In August 2011 the User Voice Dashboard was launched to allow the HDI team greater insight into the intent of the patient at the time they entered a piece of data. The UV Dashboard presents the data to the team in the context of the user experience and allows the team to curate the information more accurately to ensure the data is categorized correctly within the database so that other patients can more easily search and locate information and other patients of most interest to them. To date the team has discovered that almost 10% of the User Voice data represent new data types not previously well described in PatientsLikeMe such as important life events and other milestones experienced along the journey of disease and illness.

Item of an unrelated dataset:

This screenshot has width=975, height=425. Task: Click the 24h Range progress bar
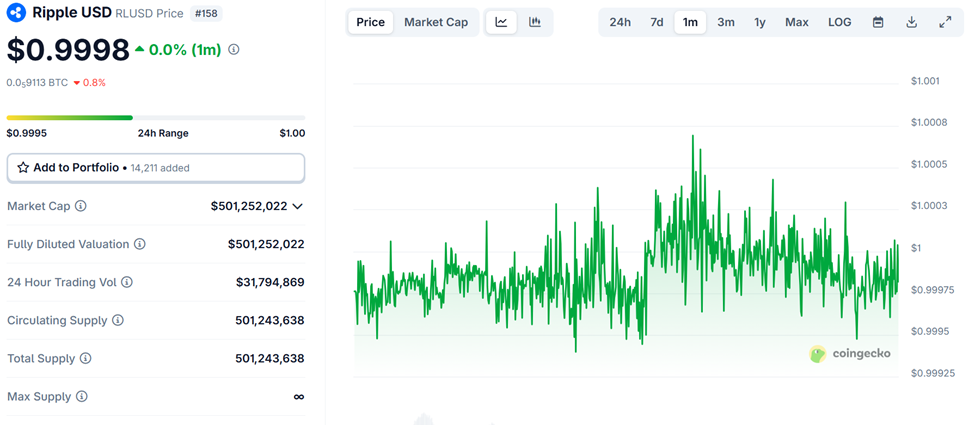coord(155,118)
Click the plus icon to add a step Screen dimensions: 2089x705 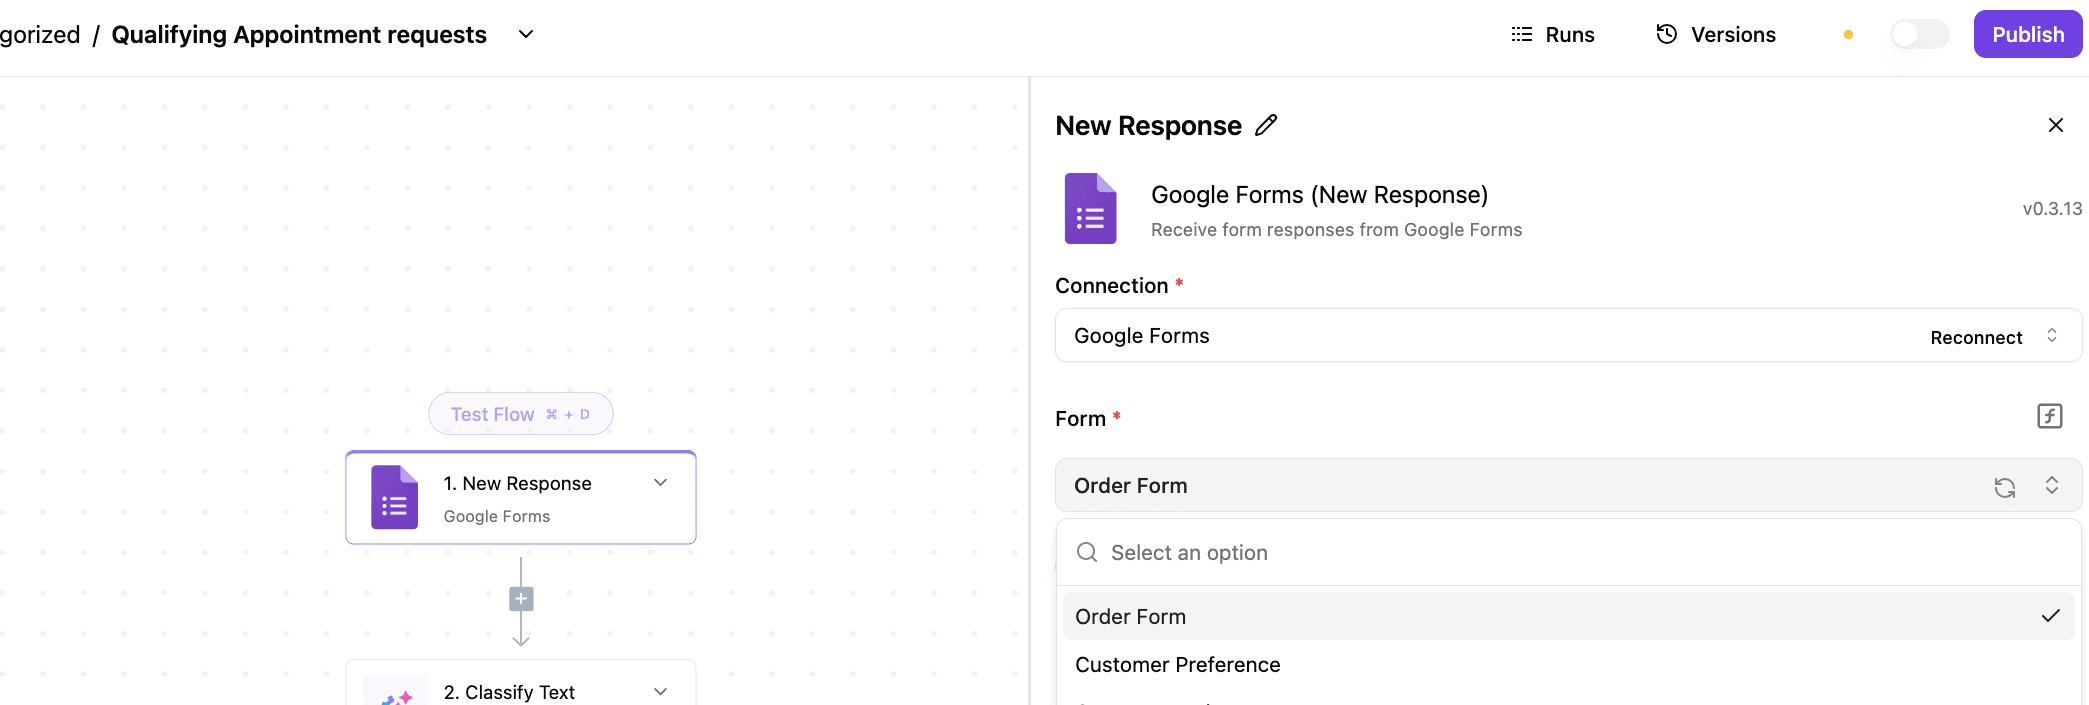click(521, 599)
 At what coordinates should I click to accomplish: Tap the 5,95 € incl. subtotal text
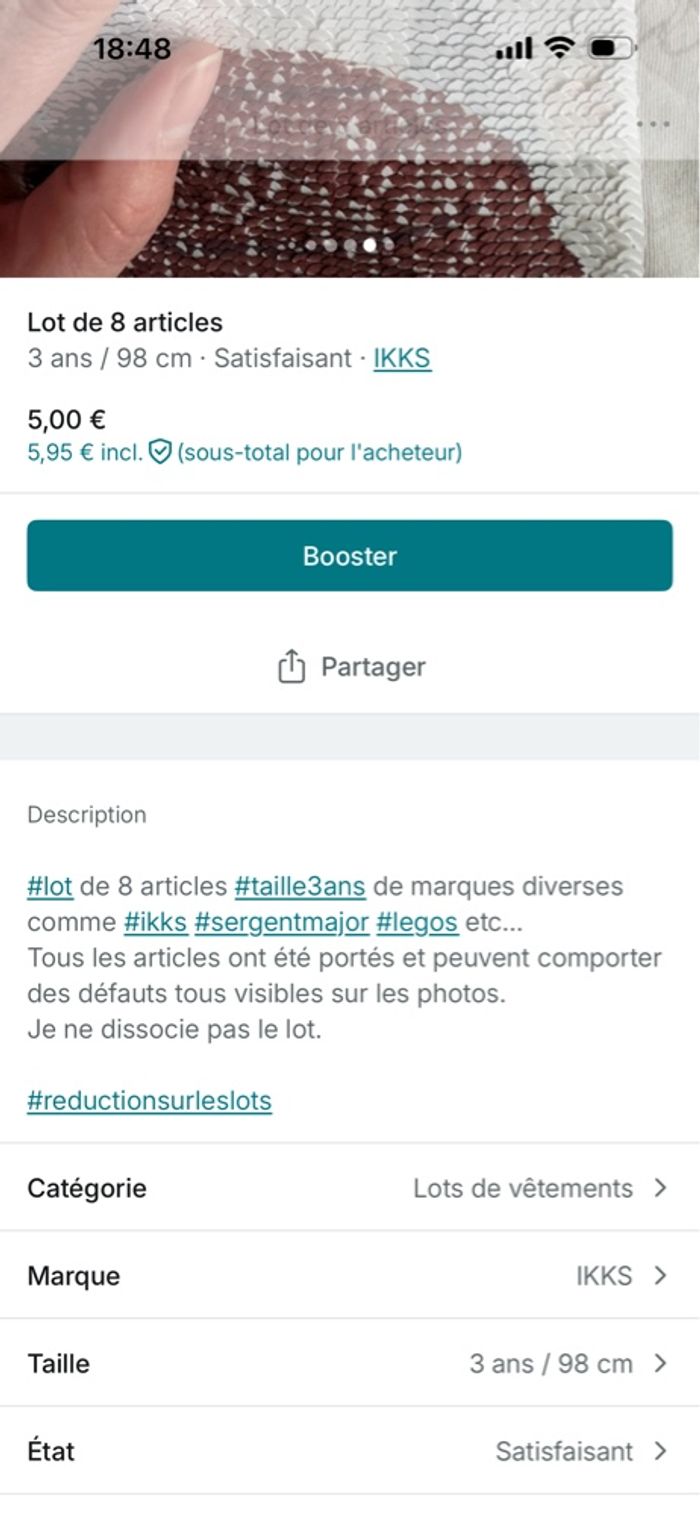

This presentation provides a unique view into the background administrative activity that occurs behind the web-based user experience. It also provides a view into the richness of patient-reported data when viewed in the construct of clinically accepted and understood vocabularies. The potential for accelerating the value and validity of patient-generated data is closer to realization when conventional tools are employed in innovative ways. Providing a structured and computable environment for patients to share their knowledge about the challenges, limitations and successes related to their daily experiences of living with illness will have benefits to all stakeholders. As we approach the management of the health journey for ourselves, our loved ones or for the patients with whom we engage having access to the learned experiences of others provides an invaluable asset.